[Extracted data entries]
• • • • •

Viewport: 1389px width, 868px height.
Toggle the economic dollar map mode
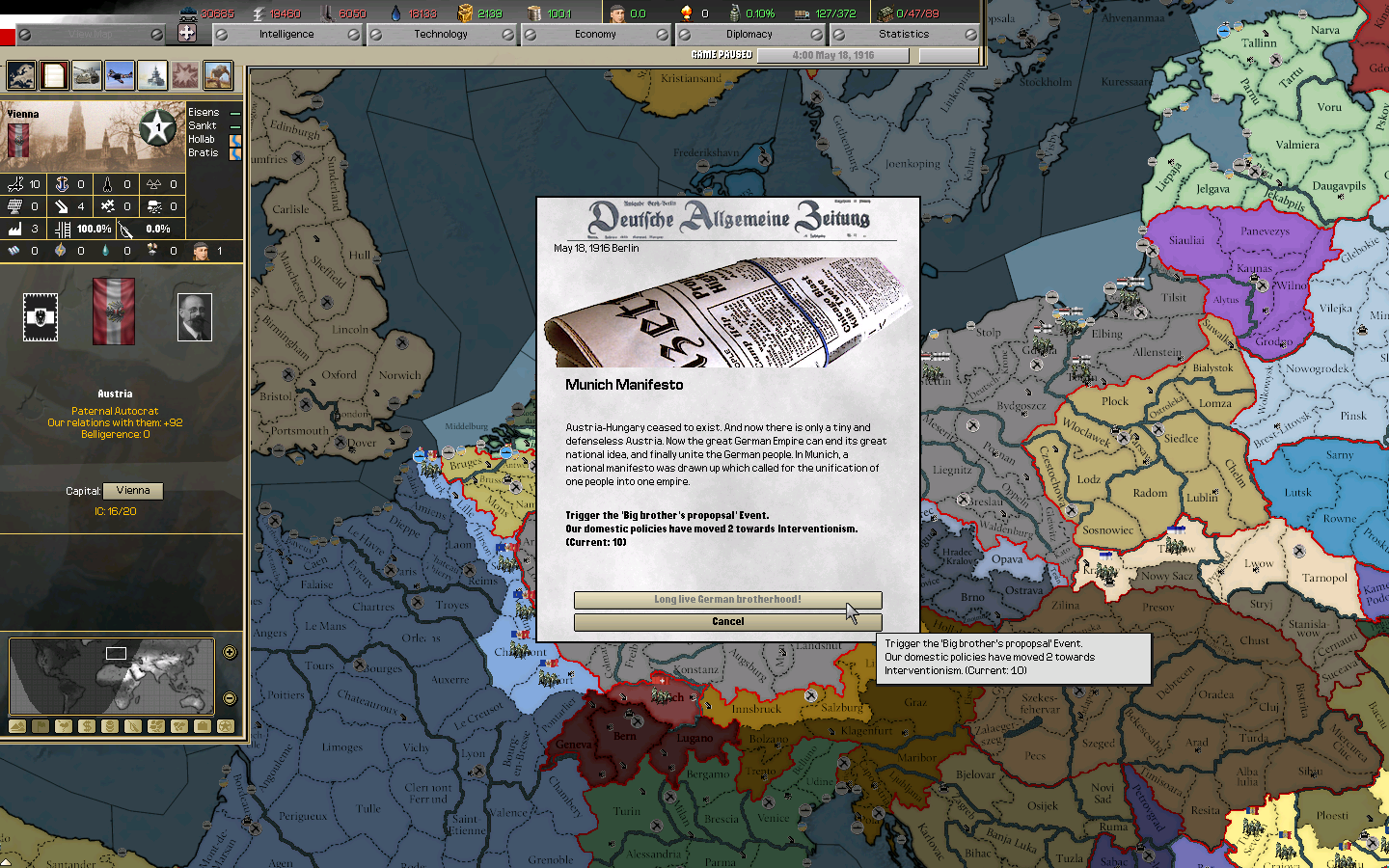click(87, 726)
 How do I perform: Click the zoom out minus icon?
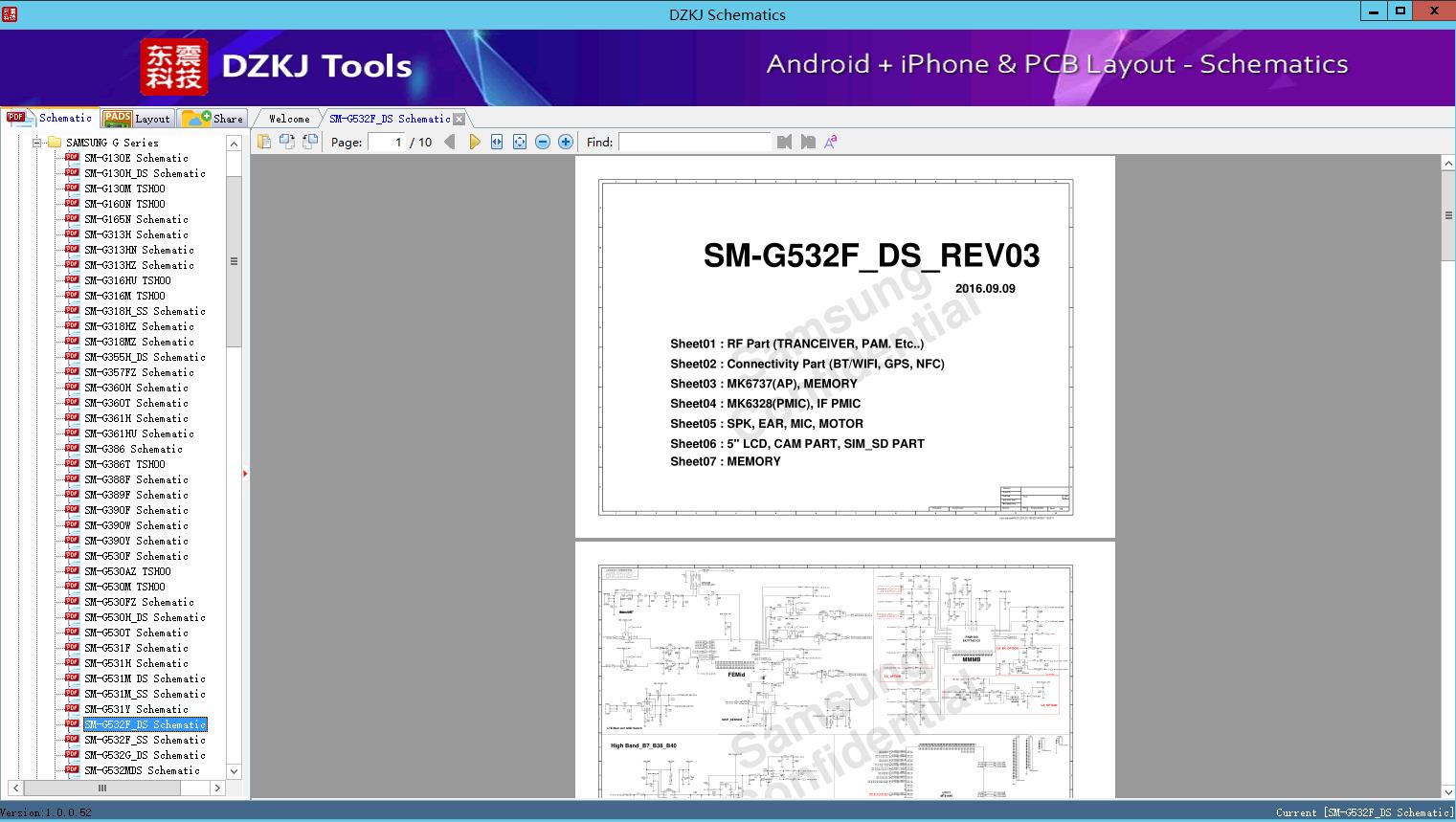543,142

• • • • •

**The task:** Each entry should be copied exactly as written, though any pictures stay out.

**Answer space:**
Viewport: 1389px width, 868px height.
Toggle the economic dollar map mode
click(87, 726)
 How do I perform: Click the zoom out minus icon?
543,142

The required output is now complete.